When allowing users to input phone numbers, you have three options. The first is to force the correct expression on users as they type at the client level. For instance, disallowing any non-numerical character (remember that the plus sign, parenthesis and dashes should not really be stored as part of the phone number), automatically adding or removing spaces, and giving feedback to the user indicating that the number is valid or not (e.g. a red X icon indicating the number is invalid, or a green check-mark indicating that the number is valid). An overlay could be displayed explaining why the number is invalid. The second option is to allow the user to type phone numbers as they will, and the phone number is fixed at the application level before being committed to the database. The third option is to allow users to type phone numbers as they will and have them submitted as is. Then a data cleansing job can be run afterwards to perform any corrections (e.g. through Microsoft SQL Data Quality Services).

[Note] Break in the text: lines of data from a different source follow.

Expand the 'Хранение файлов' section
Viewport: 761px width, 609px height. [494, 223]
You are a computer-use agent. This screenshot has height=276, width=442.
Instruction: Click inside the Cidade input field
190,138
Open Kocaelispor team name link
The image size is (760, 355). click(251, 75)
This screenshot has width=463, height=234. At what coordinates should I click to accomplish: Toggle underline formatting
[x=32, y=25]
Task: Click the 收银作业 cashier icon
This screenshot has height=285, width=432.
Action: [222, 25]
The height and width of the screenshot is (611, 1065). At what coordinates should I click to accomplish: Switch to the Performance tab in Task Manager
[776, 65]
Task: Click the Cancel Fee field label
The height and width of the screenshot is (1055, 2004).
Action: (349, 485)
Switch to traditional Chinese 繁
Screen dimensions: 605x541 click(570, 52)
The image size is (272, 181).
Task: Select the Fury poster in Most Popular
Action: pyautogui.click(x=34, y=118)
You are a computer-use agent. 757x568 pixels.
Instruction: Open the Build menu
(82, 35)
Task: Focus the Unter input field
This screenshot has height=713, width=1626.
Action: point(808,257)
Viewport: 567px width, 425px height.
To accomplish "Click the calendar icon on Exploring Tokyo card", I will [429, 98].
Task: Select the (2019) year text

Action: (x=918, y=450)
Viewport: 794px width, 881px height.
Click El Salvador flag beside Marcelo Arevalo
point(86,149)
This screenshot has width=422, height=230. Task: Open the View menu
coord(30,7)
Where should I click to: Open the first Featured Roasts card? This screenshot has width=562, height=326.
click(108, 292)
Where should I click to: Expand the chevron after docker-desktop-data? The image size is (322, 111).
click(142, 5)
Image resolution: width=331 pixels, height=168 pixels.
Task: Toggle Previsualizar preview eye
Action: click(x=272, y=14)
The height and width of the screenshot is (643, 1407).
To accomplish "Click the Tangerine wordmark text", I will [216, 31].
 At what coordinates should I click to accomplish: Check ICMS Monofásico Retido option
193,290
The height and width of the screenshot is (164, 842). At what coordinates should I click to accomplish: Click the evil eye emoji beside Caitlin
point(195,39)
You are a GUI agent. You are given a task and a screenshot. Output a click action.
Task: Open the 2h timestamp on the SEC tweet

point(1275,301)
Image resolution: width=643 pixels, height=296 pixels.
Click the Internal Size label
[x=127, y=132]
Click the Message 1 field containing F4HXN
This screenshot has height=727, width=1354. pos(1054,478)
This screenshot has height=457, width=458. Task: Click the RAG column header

In my experience the best option is a combination of options one and two. It is best to allow a little freedom to the user, and they can see the correction as soon as the data is committed in order to “educate them” on how to use the system. The third option can still be employed in order to fix any possible anomaly that might come from integrating with other systems, or from importing data through other means.

Going back to the presentation of phone numbers, once the number is fetched from the database by the application, the number could be transformed at the application or client layer in order to be displayed to the audience in the expected convention. This can be done with any language, such as C#, Javascript, Python or Ruby.  My suggestion is to add support for different conventions on a needs basis.


Phone numbers follow a complex pattern that varies from region to region. Not only the lengths of phone numbers, but also the prefixes used and the convention used to display phone numbers. Remember mobile phones and other phone systems have complex dialling assistants coded into them which corrects the majority of mistakes. So unless you have a dialling assistant in place you should not expect phone numbers to magically work if they are saved incorrectly. Also, it is important to separate the concept of storing data from presenting data. It is best to follow neutral convention for storing phone numbers that makes it easier to apply any convention afterwards at the application or client layer.